____ Entries shown
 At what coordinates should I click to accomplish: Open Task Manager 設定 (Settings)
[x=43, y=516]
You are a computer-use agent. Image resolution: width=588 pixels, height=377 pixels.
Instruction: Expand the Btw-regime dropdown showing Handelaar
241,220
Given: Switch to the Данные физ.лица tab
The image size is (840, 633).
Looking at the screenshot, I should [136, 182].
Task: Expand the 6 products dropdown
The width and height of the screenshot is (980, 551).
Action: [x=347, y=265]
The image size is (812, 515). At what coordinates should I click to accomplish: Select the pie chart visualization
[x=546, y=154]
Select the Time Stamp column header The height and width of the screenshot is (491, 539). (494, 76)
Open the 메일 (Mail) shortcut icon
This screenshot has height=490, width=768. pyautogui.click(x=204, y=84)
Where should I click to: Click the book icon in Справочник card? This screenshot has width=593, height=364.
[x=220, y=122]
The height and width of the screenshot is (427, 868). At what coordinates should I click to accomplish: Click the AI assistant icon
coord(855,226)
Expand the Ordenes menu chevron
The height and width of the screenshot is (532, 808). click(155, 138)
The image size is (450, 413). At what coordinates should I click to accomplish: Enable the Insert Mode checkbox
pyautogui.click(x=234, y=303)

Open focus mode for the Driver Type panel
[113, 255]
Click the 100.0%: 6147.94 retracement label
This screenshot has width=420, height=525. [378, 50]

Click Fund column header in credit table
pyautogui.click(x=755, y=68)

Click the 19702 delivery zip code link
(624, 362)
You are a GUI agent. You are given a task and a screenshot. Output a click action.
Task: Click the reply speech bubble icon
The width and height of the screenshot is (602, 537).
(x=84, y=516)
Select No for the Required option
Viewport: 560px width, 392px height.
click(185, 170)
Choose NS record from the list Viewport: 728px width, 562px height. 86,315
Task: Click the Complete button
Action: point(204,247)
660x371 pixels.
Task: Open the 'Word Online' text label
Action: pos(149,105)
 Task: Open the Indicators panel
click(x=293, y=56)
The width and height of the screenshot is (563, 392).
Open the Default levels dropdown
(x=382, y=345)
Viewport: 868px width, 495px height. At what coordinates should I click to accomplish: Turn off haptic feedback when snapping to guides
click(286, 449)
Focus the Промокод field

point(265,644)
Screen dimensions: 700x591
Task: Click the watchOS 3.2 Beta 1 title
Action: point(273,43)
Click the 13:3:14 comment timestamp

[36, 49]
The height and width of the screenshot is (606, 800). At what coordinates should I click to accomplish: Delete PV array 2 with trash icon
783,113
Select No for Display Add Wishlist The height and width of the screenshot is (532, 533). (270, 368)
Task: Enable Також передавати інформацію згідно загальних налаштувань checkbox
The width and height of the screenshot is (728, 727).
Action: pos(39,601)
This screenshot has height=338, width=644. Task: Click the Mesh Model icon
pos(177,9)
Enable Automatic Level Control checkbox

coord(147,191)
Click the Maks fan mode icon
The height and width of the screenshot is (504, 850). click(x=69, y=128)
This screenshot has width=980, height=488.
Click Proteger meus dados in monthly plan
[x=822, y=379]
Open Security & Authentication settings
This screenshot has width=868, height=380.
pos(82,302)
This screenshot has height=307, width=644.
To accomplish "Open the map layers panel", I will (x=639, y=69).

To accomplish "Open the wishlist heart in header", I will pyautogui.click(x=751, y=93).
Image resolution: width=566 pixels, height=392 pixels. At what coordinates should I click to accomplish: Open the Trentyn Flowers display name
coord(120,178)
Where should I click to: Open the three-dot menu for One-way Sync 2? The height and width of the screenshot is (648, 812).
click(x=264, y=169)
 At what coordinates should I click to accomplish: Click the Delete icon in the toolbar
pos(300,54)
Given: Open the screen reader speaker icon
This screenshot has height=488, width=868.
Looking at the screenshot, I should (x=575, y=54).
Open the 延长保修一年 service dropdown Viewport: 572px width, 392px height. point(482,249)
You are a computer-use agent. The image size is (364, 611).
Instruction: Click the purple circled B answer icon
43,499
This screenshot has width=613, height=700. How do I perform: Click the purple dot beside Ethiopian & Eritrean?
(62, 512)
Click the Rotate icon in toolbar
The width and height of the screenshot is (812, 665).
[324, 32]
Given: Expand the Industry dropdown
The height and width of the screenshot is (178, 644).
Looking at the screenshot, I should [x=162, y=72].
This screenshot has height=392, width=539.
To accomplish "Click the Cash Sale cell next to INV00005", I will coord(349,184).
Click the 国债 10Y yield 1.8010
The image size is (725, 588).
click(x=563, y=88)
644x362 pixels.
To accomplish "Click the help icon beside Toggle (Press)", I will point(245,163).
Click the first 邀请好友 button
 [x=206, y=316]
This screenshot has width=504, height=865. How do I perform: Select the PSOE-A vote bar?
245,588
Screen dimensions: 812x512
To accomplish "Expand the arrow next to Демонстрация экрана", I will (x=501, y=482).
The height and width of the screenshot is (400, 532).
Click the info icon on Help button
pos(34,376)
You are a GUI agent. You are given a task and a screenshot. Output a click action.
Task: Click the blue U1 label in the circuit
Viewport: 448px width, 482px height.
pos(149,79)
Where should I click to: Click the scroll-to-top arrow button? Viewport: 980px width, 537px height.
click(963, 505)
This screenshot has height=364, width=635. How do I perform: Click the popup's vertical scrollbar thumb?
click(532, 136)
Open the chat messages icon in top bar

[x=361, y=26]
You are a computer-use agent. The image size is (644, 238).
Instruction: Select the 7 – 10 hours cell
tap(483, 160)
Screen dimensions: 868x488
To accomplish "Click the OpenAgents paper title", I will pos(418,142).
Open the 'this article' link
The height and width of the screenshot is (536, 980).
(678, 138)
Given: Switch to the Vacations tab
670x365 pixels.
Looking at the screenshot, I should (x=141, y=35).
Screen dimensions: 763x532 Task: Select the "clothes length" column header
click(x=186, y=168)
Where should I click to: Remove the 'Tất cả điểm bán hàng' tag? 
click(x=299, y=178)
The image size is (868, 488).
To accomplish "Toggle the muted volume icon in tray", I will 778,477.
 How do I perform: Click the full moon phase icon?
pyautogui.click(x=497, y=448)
________
Instructions for the task:
All lines of the records containing "Toggle" should be shown.

Answer to this problem:
To accomplish "Click the help icon beside Toggle (Press)", I will point(245,163).
To accomplish "Toggle the muted volume icon in tray", I will 778,477.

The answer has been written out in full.